> _TEXT PASSAGE_:

▼

Essay by Martha Quillen
Modern Life – March 2007 – Colorado Central Magazine
“Oh, we’ve got trouble…. Right here in River City.”
It was 1962, and Robert Preston filled the big screen, strutting down Main Street, leading a parade of enthusiastic small-town folk, who were convinced that they had trouble. “Oh yes, we’ve got trouble….”
But the only trouble the people of River City had was Meredith Willson’s Music Man, that lovable, appealing scalawag — and, of course, their own profound naivety. Those folks were as green as grass and ripe to be conned.
Yes, those were the good old days. The Music Man portrayed a more innocent time, in a rural place where human beings lived without malice or guile. Things were simpler, better, and easier, then. Small towns were homey, comfortable and prosperous.
But another movie masterpiece also came out in 1962 — one that portrayed a different side of rural America. To Kill a Mockingbird presented the anger and bigotry at the core of Maycomb, Alabama, another imaginary American town.
Both movies were about quaint home towns. In fact, if a studio wanted to recreate those film classics, it could probably utilize the same location — featuring a picturesque town with old-fashioned homes, parks, porches, and trees (a place that epitomizes hearth and home).
Hadleyburg, Gopher Prairie, Mayberry, Smallville, Lake Wobegon….
Easy Rider, Fried Green Tomatoes at the Whistlestop Cafe, Salem’s Lot….
Apparently rural places suit writers and film-makers who want their settings to project all-American values. But so do bigger places like Metropolis, Gotham City, and Sunnydale. Be they big or small, imaginary places inspire emotional reactions, and so do real ones.
Here in Salida, people often say that they don’t want our town to be like Vail, Breckenridge, or Boulder. We don’t want more people, malls, and parking lots; we appreciate small, mountainous and remote. But presumably a lot of people in Aspen, Vail, and Breckenridge are similarly pleased with the amenities offered in their towns.
For the most part, however, small towns and large cities aren’t as divergent as they used to be. Forty years ago, most small mountain towns didn’t have television, big box stores, chain restaurants, multiple radio stations, or the latest fashions. In rural Colorado, antlers, deer heads and knotty pine paneling were ubiquitous decor. Cowboy hats, boots, and country music prevailed. Dude ranches outnumbered golf courses, and cattle outnumbered tourists.
But slowly and surely, personal computers, video games, ATMs, fax machines, cell phones, internet service, cable television, satellite dishes, DVDs, and all those other conduits of mainstream culture arrived. And those new devices flooded our valleys with diversity — American style.

▲

> _TO BE DONE_:
1. Put the sentence "Both movies were about quaint home towns." from the essay on small towns into Spanish.
2. Please transcribe the essay on small towns from "It was 1962, and" up to and including "to be conned.".
The records play no part in this work.

> _SUPPLIED DATA_:

▼

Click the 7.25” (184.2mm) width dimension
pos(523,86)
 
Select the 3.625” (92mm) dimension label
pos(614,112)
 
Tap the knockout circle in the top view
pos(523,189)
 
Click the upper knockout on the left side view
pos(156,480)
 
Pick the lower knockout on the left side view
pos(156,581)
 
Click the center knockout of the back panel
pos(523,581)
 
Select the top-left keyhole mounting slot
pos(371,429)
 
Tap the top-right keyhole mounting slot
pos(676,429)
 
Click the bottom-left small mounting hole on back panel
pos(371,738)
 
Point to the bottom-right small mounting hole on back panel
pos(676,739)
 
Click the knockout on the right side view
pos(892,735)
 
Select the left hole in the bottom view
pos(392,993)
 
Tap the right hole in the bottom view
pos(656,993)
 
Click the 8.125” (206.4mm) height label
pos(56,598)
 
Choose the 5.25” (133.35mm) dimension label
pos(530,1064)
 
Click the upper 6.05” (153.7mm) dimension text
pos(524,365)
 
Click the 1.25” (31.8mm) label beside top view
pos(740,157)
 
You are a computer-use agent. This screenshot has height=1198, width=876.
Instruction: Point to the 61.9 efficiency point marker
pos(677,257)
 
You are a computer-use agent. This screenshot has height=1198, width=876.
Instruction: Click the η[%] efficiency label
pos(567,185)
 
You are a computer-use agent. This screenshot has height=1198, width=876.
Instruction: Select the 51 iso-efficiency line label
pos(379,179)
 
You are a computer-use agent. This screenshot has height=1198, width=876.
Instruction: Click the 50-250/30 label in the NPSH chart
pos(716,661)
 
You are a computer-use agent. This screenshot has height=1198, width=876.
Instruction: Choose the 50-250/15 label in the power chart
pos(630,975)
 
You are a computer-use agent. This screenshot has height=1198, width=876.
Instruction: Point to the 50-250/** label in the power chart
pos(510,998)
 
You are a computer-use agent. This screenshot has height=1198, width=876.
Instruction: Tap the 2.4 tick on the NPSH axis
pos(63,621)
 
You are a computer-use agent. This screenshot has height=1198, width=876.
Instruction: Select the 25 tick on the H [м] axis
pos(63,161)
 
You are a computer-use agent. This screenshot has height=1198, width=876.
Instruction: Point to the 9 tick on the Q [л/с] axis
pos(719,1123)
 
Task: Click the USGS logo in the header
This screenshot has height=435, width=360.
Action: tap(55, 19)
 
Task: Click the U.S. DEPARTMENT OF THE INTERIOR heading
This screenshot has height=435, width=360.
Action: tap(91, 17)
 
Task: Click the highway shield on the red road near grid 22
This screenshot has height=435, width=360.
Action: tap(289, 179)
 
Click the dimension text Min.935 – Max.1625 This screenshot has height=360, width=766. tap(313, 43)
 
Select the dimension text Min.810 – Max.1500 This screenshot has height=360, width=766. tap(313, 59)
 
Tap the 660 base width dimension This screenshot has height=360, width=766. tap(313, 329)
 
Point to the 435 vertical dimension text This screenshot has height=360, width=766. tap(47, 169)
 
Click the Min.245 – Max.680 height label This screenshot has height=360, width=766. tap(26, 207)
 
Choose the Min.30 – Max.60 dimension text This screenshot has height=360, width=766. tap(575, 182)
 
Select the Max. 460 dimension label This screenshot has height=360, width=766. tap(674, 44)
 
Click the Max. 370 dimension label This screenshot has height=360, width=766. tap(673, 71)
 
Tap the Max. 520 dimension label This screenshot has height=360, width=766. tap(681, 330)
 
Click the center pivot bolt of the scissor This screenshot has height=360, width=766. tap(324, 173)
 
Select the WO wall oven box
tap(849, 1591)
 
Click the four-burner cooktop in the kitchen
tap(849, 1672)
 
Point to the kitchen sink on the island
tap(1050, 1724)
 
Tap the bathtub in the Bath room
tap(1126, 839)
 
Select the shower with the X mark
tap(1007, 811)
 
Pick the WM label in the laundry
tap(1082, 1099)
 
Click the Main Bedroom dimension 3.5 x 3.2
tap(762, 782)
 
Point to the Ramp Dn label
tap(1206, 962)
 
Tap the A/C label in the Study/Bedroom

▲

> _ANSWERS PROVIDED_:
1. Ambas películas trataban de pintorescos pueblos natales.

2.
It was 1962, and Robert Preston filled the big screen, strutting down Main Street, leading a parade of enthusiastic small-town folk, who were convinced that they had trouble. “Oh yes, we’ve got trouble….”
But the only trouble the people of River City had was Meredith Willson’s Music Man, that lovable, appealing scalawag — and, of course, their own profound naivety. Those folks were as green as grass and ripe to be conned.